L’azione o fotogramma Feldenkrais ha anche la caratteristica, come vedremo più avanti, di essere reversibile in modo da poter esercitare la scelta in ogni momento, una sorta di padronanza che ci permette di iniziare, arrestare o cambiare la direzione del nostro movimento. Questo modo di muoversi è in contrasto con i comportamenti compulsivi, in cui ripetiamo costantemente vecchi comportamenti in modo meccanico. Per Feldenkrais il termine reversibilità significa un’estensione dei principi della fisica: “la reversibilità sta alla dinamica dell’azione corporea come l’equilibrio instabile alla posizione statica”. Come scriveva Mark Reese, “egli sviluppa questo concetto per esprimere un ordine di flessibilità comportamentale e di azione intenzionale che può servire come standard per misurare il livello di organizzazione, o di qualità di ogni azione. Feldenkrais applica il principio ad ‘ogni attività umana, sia essa considerata dal punto di vista fisico o emotivo’, perché è possibile solo quando c’è un controllo sottile di eccitazione e inibizione, e c’è un normale flusso e riflusso tra il parasimpatico ed il simpatico”. Reversibilità quindi significa maturità emotiva e salute perché indica che non siamo dominati dalle nostre passioni.
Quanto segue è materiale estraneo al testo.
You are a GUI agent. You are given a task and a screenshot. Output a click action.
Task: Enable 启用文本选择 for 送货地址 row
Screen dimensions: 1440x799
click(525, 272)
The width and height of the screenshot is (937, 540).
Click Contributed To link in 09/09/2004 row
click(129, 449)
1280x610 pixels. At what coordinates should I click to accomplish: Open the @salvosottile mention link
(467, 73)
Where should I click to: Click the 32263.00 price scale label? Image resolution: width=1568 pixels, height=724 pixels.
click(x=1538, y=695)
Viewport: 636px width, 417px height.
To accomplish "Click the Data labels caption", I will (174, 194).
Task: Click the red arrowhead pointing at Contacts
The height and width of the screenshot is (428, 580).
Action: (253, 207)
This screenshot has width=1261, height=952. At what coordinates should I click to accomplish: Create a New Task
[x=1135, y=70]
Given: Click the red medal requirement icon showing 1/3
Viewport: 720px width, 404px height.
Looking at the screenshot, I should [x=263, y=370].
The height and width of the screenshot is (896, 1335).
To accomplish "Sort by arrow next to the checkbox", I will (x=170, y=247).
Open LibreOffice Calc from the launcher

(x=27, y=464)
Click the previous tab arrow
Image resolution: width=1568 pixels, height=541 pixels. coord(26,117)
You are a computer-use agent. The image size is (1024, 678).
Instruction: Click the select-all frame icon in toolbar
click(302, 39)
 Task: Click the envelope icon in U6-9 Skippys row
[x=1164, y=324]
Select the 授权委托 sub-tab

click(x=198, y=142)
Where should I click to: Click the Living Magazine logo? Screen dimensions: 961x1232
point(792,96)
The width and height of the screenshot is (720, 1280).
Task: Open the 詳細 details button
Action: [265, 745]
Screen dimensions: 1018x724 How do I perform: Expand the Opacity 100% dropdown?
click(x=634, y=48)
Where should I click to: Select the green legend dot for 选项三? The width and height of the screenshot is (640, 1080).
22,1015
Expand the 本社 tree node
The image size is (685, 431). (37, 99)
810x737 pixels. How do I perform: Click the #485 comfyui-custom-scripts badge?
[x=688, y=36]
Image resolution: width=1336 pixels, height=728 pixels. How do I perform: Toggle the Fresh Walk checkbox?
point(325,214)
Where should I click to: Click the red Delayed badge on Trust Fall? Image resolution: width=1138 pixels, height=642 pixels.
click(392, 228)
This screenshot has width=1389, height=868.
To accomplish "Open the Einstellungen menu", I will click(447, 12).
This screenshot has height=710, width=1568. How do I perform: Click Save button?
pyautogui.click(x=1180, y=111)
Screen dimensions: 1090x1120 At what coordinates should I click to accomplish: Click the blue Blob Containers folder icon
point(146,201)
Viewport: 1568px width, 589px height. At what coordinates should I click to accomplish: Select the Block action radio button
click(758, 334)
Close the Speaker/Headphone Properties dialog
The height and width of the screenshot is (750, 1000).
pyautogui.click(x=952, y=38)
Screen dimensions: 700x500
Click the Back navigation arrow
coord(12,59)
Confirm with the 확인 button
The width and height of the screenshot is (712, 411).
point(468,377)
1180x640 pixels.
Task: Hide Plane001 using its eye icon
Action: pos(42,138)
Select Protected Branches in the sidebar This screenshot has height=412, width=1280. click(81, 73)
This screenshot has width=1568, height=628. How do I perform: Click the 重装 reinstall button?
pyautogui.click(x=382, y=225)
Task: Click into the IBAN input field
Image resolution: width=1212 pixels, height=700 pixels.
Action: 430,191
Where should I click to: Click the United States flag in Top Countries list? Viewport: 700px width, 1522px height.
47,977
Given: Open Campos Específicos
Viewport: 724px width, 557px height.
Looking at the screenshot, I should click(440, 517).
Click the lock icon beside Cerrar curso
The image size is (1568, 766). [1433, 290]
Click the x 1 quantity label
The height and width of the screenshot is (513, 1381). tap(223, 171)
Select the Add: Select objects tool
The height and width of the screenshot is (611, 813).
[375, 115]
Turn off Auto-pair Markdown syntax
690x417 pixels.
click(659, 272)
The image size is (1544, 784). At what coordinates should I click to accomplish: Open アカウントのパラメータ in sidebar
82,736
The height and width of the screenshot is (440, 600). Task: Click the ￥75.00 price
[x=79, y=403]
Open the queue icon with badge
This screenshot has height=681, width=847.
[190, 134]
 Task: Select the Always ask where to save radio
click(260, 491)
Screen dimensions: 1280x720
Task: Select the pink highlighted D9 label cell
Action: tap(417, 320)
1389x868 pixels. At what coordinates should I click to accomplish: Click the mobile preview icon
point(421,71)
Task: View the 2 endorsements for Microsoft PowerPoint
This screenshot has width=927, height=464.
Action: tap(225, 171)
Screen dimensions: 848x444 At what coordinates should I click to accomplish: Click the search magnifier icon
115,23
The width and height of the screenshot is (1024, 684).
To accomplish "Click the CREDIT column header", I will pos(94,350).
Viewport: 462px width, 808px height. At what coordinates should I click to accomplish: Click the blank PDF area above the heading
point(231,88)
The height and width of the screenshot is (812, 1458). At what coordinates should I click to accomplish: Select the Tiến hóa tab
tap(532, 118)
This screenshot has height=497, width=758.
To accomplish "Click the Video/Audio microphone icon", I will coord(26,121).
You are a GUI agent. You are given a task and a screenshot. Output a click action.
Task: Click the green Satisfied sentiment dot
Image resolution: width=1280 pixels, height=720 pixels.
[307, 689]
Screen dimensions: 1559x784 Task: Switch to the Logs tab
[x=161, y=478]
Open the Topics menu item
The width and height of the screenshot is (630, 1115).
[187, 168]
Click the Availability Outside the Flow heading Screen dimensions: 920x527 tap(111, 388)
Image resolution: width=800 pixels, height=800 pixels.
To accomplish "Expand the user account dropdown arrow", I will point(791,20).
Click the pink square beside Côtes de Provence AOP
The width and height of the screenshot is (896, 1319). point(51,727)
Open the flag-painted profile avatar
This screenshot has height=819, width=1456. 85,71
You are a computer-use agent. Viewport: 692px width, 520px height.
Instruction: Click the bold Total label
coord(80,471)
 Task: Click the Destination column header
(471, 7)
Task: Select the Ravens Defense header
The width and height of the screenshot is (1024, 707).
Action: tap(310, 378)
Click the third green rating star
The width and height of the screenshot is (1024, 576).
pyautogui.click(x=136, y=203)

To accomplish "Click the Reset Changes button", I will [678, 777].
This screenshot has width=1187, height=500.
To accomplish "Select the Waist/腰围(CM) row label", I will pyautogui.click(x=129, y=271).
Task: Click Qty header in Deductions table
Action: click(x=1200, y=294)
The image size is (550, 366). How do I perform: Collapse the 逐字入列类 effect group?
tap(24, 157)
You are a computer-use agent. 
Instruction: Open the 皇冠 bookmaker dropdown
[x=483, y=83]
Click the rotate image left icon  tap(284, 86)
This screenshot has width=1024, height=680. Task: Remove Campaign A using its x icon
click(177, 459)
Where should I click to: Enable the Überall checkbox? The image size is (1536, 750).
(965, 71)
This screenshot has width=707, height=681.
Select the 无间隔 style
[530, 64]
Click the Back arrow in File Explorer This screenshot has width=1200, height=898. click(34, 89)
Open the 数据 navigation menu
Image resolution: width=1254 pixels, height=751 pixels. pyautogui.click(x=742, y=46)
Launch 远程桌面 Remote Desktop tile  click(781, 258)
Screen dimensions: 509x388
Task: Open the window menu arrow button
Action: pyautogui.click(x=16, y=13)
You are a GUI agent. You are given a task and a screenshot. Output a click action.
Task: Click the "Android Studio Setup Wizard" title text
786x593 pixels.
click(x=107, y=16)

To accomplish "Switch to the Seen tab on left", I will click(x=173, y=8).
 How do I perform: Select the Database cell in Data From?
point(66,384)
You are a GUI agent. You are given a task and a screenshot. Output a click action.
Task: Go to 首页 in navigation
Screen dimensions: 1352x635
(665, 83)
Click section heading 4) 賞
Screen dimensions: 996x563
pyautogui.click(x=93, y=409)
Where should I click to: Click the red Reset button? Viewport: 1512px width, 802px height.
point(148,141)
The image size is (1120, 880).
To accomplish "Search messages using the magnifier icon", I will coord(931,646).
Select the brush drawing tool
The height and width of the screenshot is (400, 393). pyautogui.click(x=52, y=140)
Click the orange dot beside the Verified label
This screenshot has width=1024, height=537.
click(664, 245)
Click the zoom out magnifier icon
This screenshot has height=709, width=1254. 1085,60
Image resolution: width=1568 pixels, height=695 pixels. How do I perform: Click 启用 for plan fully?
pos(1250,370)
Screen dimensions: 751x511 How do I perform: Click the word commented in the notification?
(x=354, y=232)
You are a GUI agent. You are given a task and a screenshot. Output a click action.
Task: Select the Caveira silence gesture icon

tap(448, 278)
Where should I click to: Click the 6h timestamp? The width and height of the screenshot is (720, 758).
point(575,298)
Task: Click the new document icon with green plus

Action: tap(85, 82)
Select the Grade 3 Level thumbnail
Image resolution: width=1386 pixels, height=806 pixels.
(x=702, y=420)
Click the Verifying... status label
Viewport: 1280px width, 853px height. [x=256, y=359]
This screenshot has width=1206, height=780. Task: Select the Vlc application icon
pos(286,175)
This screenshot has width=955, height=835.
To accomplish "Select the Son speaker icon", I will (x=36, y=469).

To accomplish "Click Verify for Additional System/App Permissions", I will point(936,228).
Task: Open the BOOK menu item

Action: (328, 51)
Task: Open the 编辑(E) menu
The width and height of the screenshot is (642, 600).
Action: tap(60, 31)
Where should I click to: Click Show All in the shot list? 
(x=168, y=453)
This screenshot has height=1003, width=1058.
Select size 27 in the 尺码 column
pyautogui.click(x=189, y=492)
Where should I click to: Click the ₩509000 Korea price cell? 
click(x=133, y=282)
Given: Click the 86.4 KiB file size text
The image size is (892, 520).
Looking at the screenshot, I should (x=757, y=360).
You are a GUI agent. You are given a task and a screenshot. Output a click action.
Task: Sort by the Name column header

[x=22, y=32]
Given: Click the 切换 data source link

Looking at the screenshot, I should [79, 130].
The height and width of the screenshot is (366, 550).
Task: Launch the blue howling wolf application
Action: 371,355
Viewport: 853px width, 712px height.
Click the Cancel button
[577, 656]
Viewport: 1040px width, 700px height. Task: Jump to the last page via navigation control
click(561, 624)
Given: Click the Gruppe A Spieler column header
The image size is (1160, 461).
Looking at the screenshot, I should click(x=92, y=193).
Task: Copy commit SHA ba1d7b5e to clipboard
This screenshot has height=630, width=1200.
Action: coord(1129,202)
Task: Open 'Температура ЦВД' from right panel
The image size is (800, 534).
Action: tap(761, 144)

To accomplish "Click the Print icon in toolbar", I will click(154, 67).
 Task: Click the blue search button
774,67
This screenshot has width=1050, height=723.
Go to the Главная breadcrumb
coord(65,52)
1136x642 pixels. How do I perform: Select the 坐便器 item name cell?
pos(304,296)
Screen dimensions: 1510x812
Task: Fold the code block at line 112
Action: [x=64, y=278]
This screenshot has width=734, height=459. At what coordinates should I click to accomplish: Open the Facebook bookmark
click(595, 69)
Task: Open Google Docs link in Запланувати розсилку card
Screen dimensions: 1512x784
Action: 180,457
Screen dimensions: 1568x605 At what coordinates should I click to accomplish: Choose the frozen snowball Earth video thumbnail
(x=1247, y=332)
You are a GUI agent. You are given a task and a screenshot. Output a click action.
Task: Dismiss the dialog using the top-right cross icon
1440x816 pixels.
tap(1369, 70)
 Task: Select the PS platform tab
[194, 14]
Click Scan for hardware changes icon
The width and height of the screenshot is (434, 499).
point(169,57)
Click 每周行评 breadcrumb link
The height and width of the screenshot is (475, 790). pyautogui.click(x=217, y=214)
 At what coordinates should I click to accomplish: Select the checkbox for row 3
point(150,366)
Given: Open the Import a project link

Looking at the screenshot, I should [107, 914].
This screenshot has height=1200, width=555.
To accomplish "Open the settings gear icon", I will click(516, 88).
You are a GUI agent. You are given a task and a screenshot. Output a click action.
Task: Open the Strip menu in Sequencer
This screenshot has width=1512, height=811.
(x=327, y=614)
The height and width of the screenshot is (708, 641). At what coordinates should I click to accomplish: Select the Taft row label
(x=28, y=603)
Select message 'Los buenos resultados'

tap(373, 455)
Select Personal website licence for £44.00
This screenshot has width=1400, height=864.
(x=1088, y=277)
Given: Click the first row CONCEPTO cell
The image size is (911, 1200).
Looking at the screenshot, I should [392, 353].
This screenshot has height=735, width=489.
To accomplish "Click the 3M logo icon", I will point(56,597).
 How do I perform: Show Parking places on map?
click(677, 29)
E’ interessante anche l’applicazione che Feldenkrais fa di questo anche alla vita sessuale: “solo le persone veramente mature e ben coordinate possono interrompere un rapporto sessuale, rinunciarvi o riprenderlo senza alcun problema”. Teniamo presente che per Moshe “la funzione sessuale è l’espressione biologica della spinta all’accoppiamento e alla comunione con altri. L’individualista più estremo deve rinunciare in parte alla sua autosufficienza per rendere possibile la relazione sessuale. Una buona integrazione sociale richiede la consapevolezza che il nostro benessere personale dipende dagli altri”.
Feldenkrais ideò questo metodo per creare un equilibrio interno tra tensione muscolare, corteccia cerebrale, sistema nervoso autonomo e postura, da una parte, e la nostra esistenza personale e sociale, dall’altra. Scopo dei movimenti Feldenkrais è di agire su tutti questi livelli simultaneamente, cambiando in modo concreto e sensibile il nostro modo di agire in relazione all’ambiente.
Egli era tuttavia consapevole che “di fatto conosciamo così poco sul funzionamento del sistema nervoso in quanto unità completa, che non abbiamo il diritto di aspettarci che una qualsiasi teoria sia vicina alla verità. Siamo costretti ad accettare ipotesi che semplifichino l’approccio, e che indichino una direzione di ricerca nella quale ci si può aspettare una qualche chiarificazione alle nostre idee; attraverso approssimazioni successive si può sperare di arrivare a qualche fatto, invece che ad attraenti, ingegnose congetture”. Le scoperte più interessanti degli ultimi anni, riguardano i “neuroni a specchio” e hanno molto in comune col Feldenkrais.